In 1849 Ephraim Wales Bull from Boston,
Massachusetts developed the Concord grape. He planted 22,000 seedlings before he had produced his ideal
grape. It was first grown in Concord, MA and was introduced in 1853 and won a prize at the Boston
Horticultural Society Exhibition.
Widely grown in the Eastern US for (local) fresh fruit, juice and
jelly, it is a local favorite for eating, drinking fresh, making jellies and for making a typically sweet
fruity wine with residual sugars from 2% to 15%.
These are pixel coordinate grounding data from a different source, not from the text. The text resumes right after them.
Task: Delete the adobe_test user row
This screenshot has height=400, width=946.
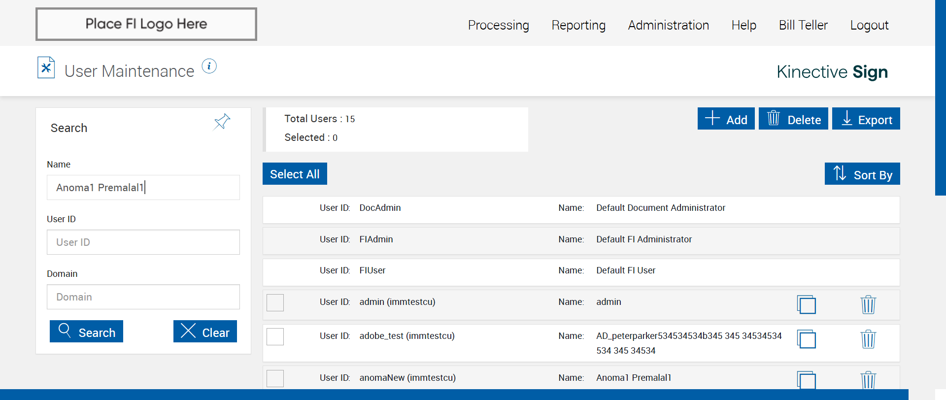Action: 868,339
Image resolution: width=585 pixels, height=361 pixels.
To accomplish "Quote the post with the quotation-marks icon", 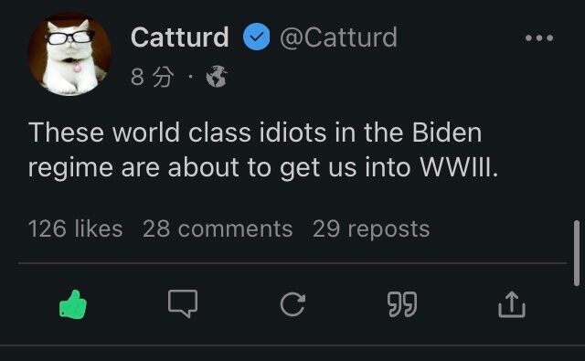I will pos(402,304).
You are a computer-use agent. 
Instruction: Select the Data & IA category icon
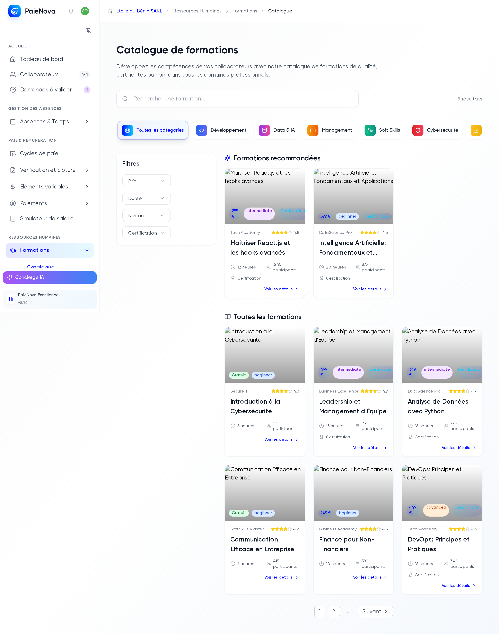[264, 130]
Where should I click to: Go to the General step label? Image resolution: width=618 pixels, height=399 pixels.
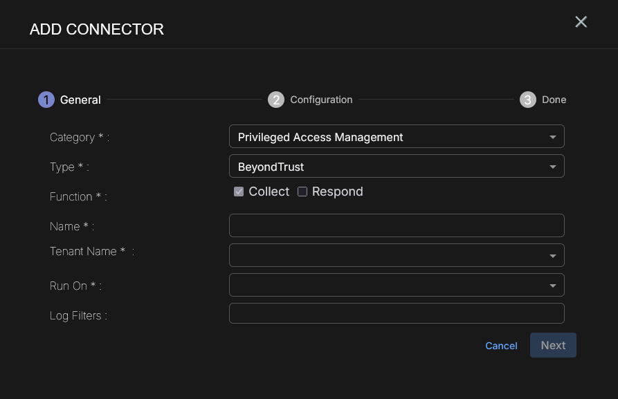[x=80, y=100]
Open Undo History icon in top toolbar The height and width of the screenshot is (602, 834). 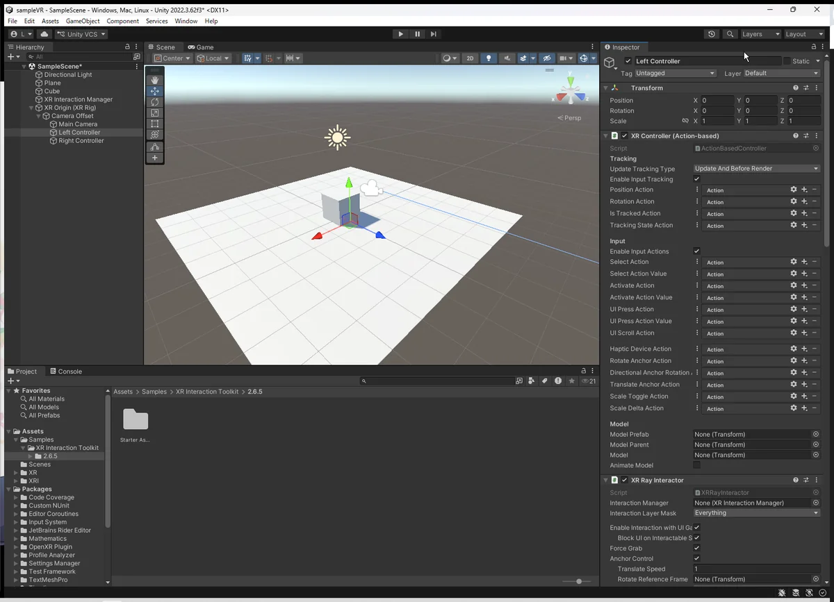pos(711,34)
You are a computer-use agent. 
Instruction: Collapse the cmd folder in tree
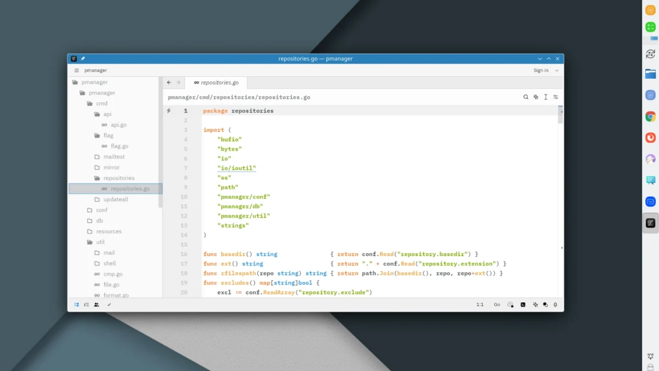click(x=102, y=103)

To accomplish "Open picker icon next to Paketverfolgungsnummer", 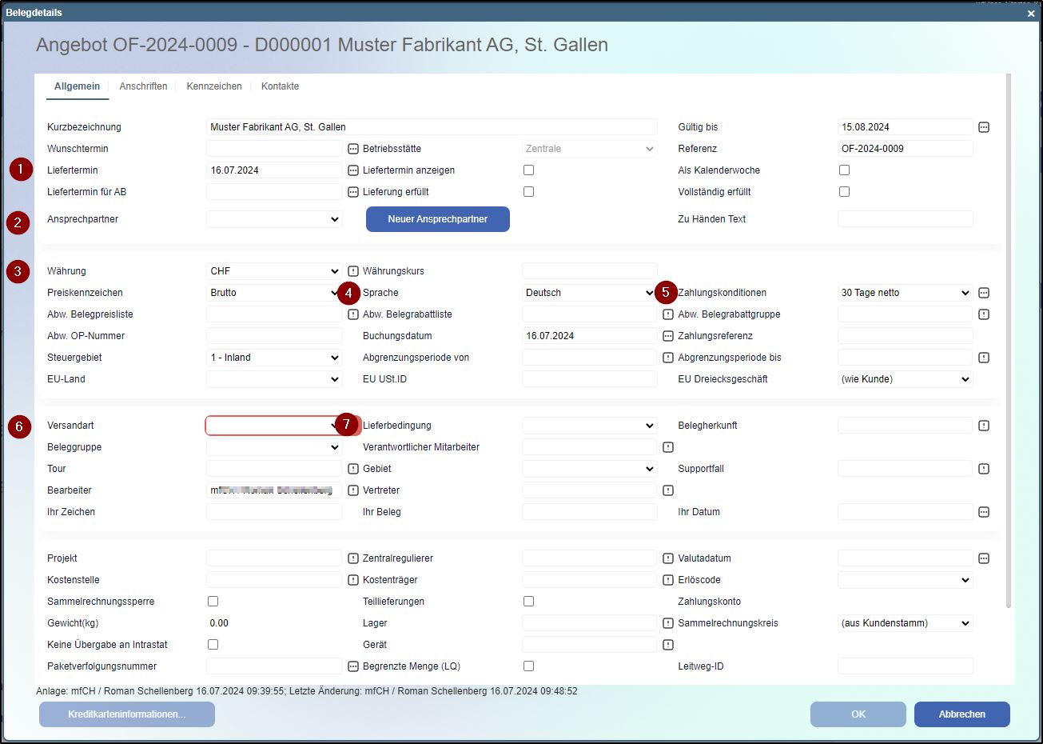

Welch's grape juice and other companies have made Concord a house
hold name. It is grown in the eastern states, NY, PA, OH, MI and in western states, WA and maybe
others plus Brazil and other world vineyards. In 2012 unusually warm weather in March
resulted in an early growth cycle. Several hard freezes in the eastern vineyards in late April
killed the primary and secondary buds in many cases. We had none, some vineyards had a light crop and
we were lucky to be able to buy Concords for our customers. Washington state had a large
It is a slip skin grape and
local children are born knowing how to eat them. Instructions for the rest of you, squeeze the pulp out of
the skin into your mouth, swollow whole or mess around with it, then squeeze the skin and suck out the juice.
Discard or eat the skin! There you have it.
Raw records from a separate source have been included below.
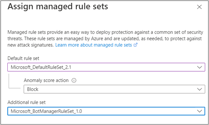Click the Anomaly score action label

(x=46, y=80)
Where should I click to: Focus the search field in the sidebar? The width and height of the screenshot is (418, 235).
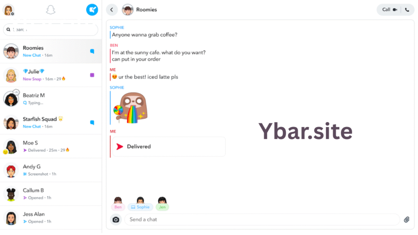click(x=51, y=29)
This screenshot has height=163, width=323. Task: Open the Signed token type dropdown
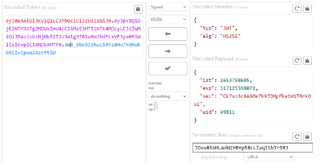point(168,7)
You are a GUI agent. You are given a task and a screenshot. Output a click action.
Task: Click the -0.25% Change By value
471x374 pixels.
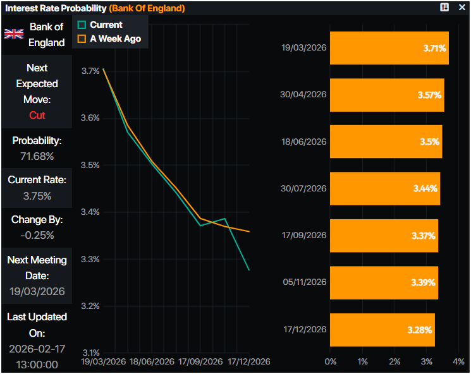[x=37, y=235]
Concord is a hardy cold climate vine
with moderate to high vigor. However, with an early bud break, it is susceptible to spring frost
damage. It matures mid season in late September to early October. Berries are large with large
clusters. Brix ranges from 14-19% with moderate acid.
It is moderately susceptible to black
rot, downy mildew and powdery mildew.
It is very sensitive to 2,4-D.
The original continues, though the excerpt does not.